In the last week, my students have begun Congressional Debate, a competitive event where students participate in a mock Congress. After weeks of preparing, researching, and writing legislation and speeches, we take a moment to discuss parliamentary procedure. Our parliamentary procedure follows Robert’s Rules of Order as a guide, but I’d tell you the specific rules don’t matter as much as the thinking behind them and the respect we hope our students have for them.

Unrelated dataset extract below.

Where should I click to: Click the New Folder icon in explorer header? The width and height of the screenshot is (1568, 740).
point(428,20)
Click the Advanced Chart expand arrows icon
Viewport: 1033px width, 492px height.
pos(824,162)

If you’ve ever sat through a HOA meeting or bothered to stop on C-SPAN for ten minutes, you might find parliamentary procedure cumbersome and counter-productive. The truth is, though, once you understand the intention behind the rules–to ensure fairness, to provide equal speaking time for all sides, to balance the will of the majority against the need to honor the minority, and to deliberate thoughtfully before finally agreeing to move to the previous question of passing a motion–you might understand why Chris Matthews attempted to remind Trump of the ground rules his representatives agreed to in the first place. Following the rules might cramp Trump’s style, but they might have afforded the American public a slightly better idea about what’s at stake.
The truth is no one respects rules created for the sake of having rules. But when my students understand the values underpinning those rules, they usually choose to comply. I can’t say the same for our current president who believes “law and order” is something we mandate and enforce without any real regard for why members of the community may question the values that underpin our laws. If my students can understand why it’s important to recognize and respect society’s rules for the sake of the greater good, then there might just be hope for the rest of us.
Beyond my critique as a debate teacher lies my general disgust as just a teacher of young people. I commented to a few of my friends that I hope all of Trump’s teachers are dead (I realize it’s likely given his age) because every teacher puts their faith in the next generation, hoping each student makes good on the promise of their education, and I worry the president’s teachers never saw the fruits of their labor.
I mean, wouldn’t it be cool to say you taught a man (or woman someday soon) who became president? The pride I feel when one of my students wins an award, gets something published, or earns a promotion at work always fills me up. So, I guess the correlation would be to feel utter shame if one of your students becomes a murderer or creates a Ponzi scheme. Maybe not, because I don’t feel responsible for those outliers, but if I had been one of Trump’s teachers and watched that debate, I would have been ashamed to admit he never learned how to be decent, how to be humble, how to know when to stop. Because above it all–the reading, the critical thinking, the public speaking, the computing–we do no service to our communities if we can’t figure out a way to teach our students to be better human beings, human beings who recognize the rules to respect and the ones to rage against.